Todas as três leituras e o Salmo Responsorial são uma sinfonia ao amor e à misericórdia divina que nos salvou gratuitamente. São Paulo não cessa de o repetir na 2ª leitura: «é pela graça que fostes salvos» A salvação não vem de vós: é dom de Deus. Não se deve às obras: ninguém se pode gloriar. Nós temos dificuldade em acreditar numa bondade assim. Pensamos sempre que Deus poderá ser‐nos propício se nós formos bons, andarmos numa vida reta e nos portarmos sempre muito bem. Como não somos capazes, pensamos que não merecemos o amor de Deus. O que Paulo diz, é isso mesmo. Não merecemos. Mas Deus salvou‐nos não pelos nossos méritos, que não temos, mas gratuitamente, pela entrega do Filho unigénito. O Evangelho começa com uma referência a um episódio estranho, que mais parece magia, do livro do êxodo. Moisés usou um costume pagão conhecido noutras religiões vizinhas e fez uma serpente de bronze como que deitando fogo, sinal do veneno que mata, e colou‐a a um poste.

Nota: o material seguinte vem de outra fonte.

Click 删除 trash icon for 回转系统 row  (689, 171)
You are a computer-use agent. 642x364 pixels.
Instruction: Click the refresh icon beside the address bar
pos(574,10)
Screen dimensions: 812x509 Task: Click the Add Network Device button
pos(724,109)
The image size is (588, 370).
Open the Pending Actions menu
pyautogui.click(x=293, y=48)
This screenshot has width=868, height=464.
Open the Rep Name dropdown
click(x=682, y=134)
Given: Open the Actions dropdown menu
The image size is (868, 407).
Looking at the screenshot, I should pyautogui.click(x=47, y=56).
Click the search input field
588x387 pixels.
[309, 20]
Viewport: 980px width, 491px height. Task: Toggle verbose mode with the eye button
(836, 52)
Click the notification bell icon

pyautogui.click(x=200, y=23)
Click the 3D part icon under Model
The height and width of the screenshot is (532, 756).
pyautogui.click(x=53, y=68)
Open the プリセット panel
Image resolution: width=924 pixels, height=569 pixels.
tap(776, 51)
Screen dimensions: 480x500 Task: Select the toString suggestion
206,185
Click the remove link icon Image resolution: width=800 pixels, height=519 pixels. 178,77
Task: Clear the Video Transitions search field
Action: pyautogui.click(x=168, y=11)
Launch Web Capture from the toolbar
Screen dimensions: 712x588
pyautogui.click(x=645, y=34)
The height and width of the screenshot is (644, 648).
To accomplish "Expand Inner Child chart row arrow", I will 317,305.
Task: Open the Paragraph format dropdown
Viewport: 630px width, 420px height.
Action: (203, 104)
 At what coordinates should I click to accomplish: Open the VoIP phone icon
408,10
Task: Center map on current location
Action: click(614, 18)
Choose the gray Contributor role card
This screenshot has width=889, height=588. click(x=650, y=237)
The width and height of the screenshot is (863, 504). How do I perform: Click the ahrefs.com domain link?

E Deus diz a Moisés: «Quando o povo for mordido, olhe para a serpente de bronze e será salvo». O que Moisés quer dizer é que há um só Deus que cura e salva. Olhai para a serpente, mas sabei que só Deus vos cura e salva. Olhar, contemplar, quer dizer «adorar». Quando olhais a serpente, que a vossa adoração se dirija ao Deus da aliança e a mais ninguém. Jesus retoma este episódio à sua conta, dizendo: «Assim como Moisés elevou a serpente no deserto, também o Filho do homem será elevado, para que todo aquele que acredita tenha n’Ele a vida eterna». Assim sendo, da mesma forma que bastava ao povo no deserto elevar o olhar com fé para o Deus da Aliança para ser curado fisicamente, doravante, basta elevar o olhar com fé para Cristo crucificado para obter a cura espiritual e o perdão dos pecados. É o mesmo que S. João dirá no momento da crucifixão de Cristo: «Levantarão os olhos para Aquele que trespassaram.» (Jo19,37). Não são as nossas obras que nos salvam, mas esse olhar de fé e confiança para Cristo que se ofereceu por nós, na cruz. Para S. João a cruz é o momento da exaltação de Jesus porque ela é o lugar da revelação do amor de Deus. É neste momento em que a palavra “amor”, tão importante no quarto Evangelho, aparece pela primeira vez. “Deus amou tanto o mundo que entregou o seu Filho Unigénito”.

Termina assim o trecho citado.